> [WORK ITEM] Exact transcription, pictures omitted: begin at the top line of the records below and end with the line bearing "Task: Swap X and Y axes with the arrows icon".

%%

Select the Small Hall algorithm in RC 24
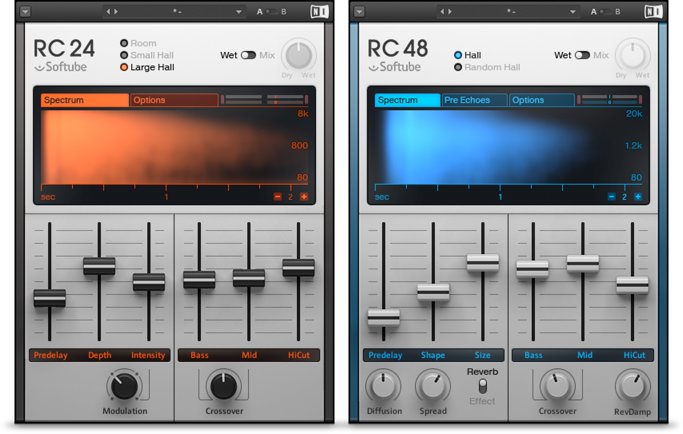This screenshot has width=683, height=434. coord(124,55)
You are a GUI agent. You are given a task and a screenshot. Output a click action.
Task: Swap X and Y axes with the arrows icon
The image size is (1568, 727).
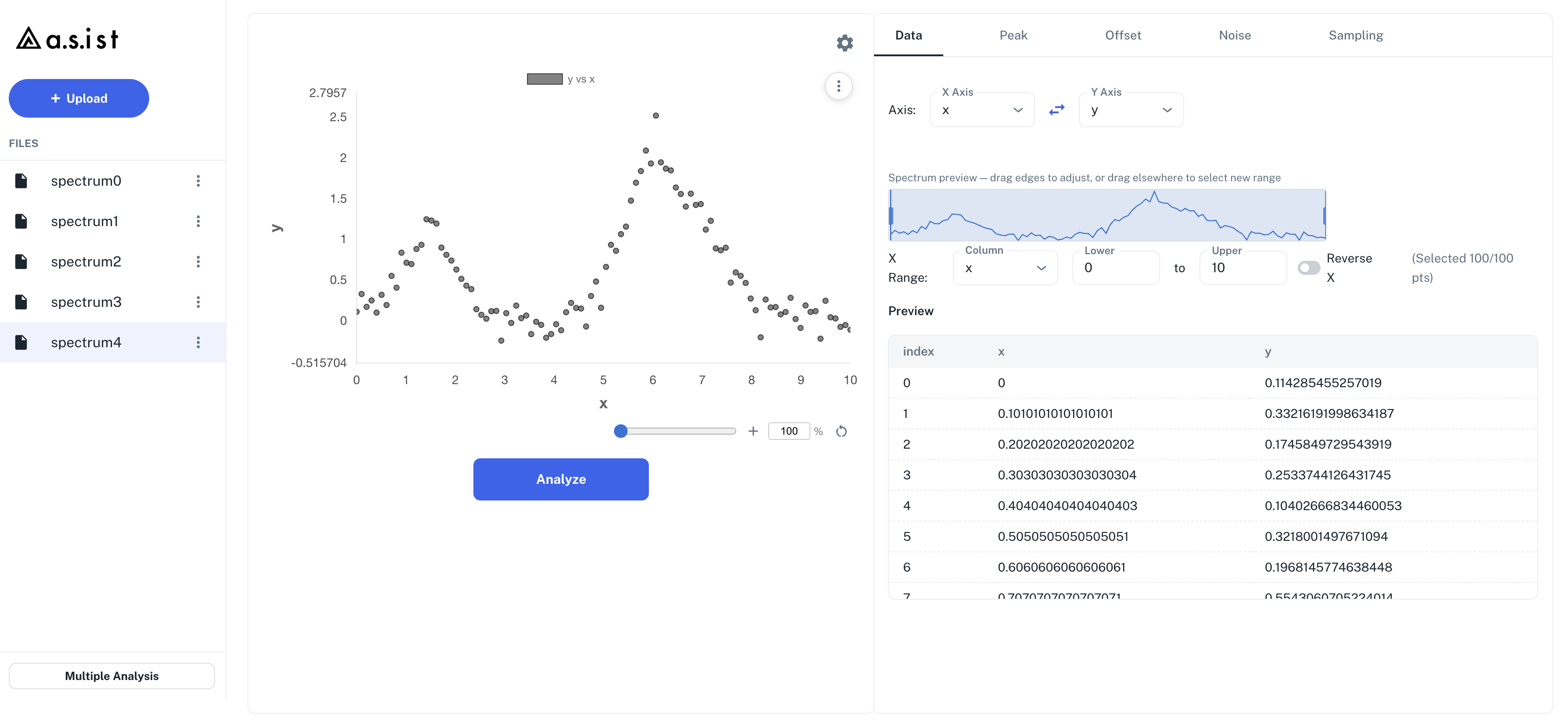(x=1056, y=110)
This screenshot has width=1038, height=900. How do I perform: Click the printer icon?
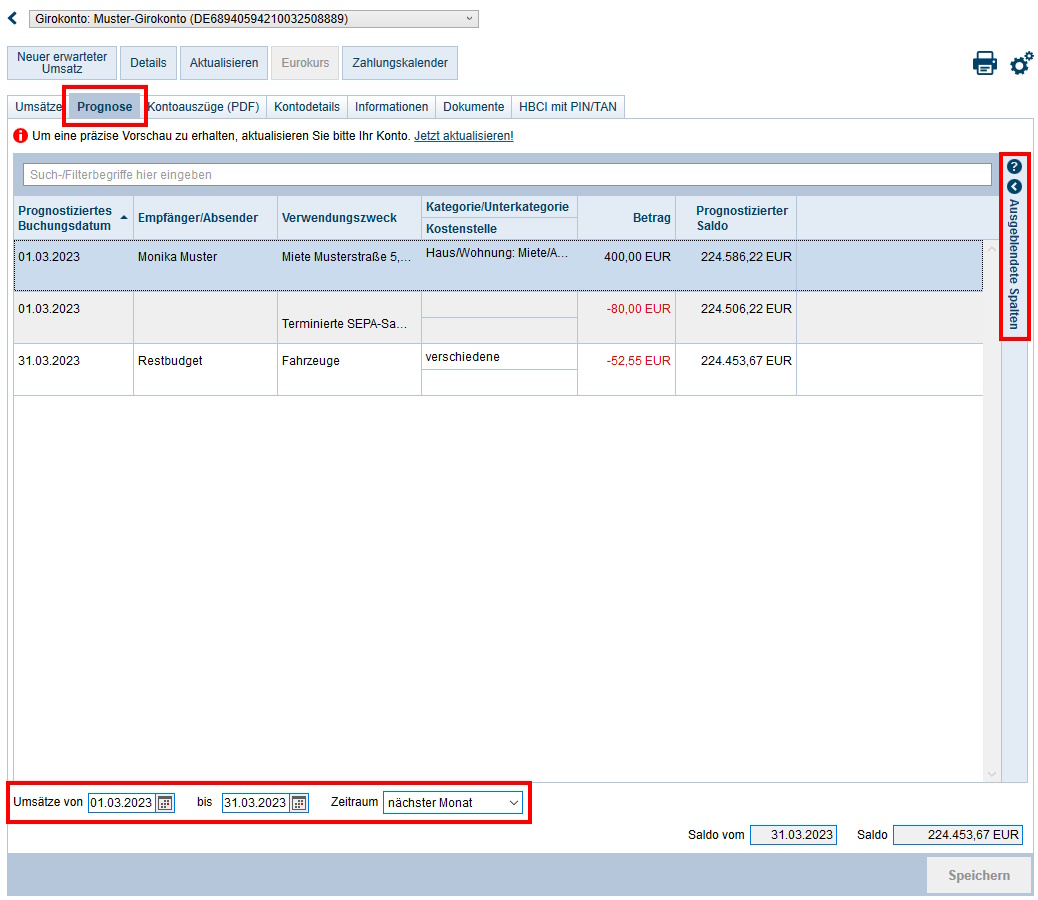(984, 64)
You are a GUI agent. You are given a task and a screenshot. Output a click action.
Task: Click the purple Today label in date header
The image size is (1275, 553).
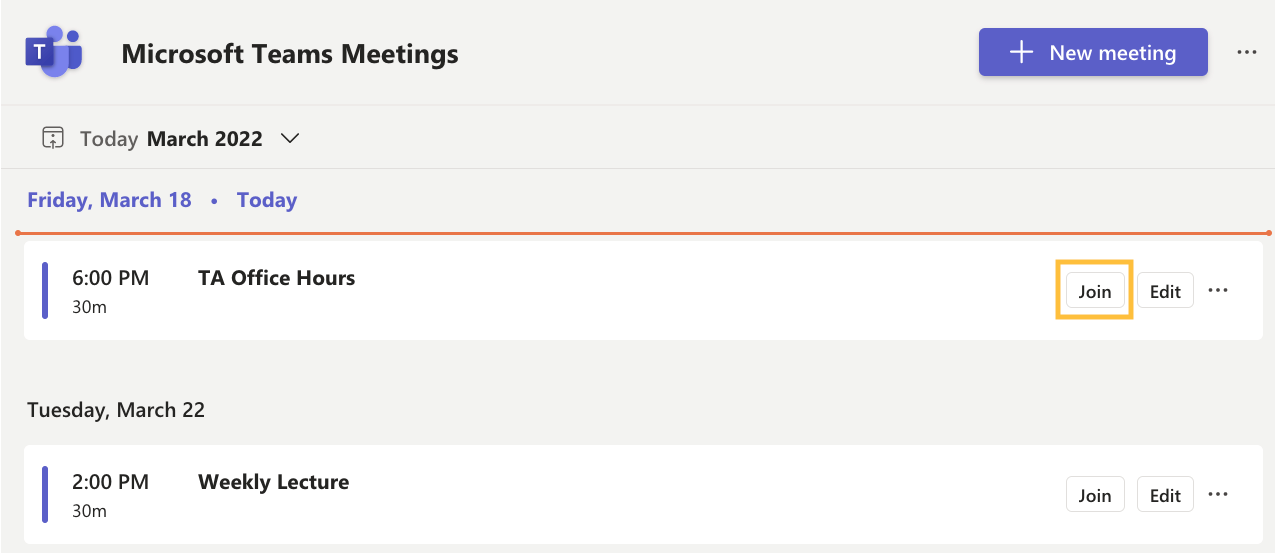click(267, 200)
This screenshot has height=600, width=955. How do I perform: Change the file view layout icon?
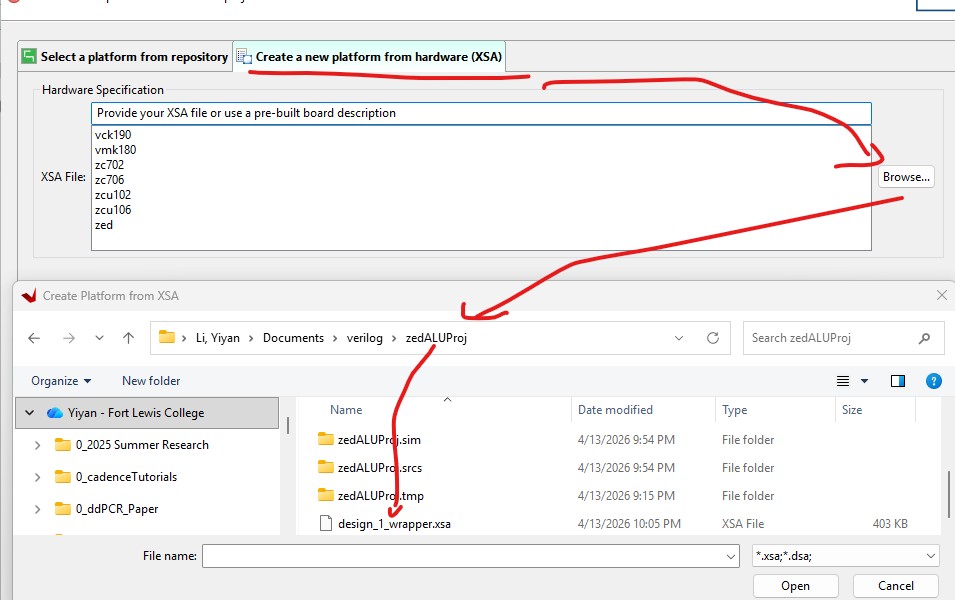(843, 381)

%%

> [TASK RESPONSE]
Select the Small Hall algorithm in RC 24
This screenshot has width=683, height=434. coord(124,55)
You are a GUI agent. You are given a task and a screenshot. Output a click action.
Task: Swap X and Y axes with the arrows icon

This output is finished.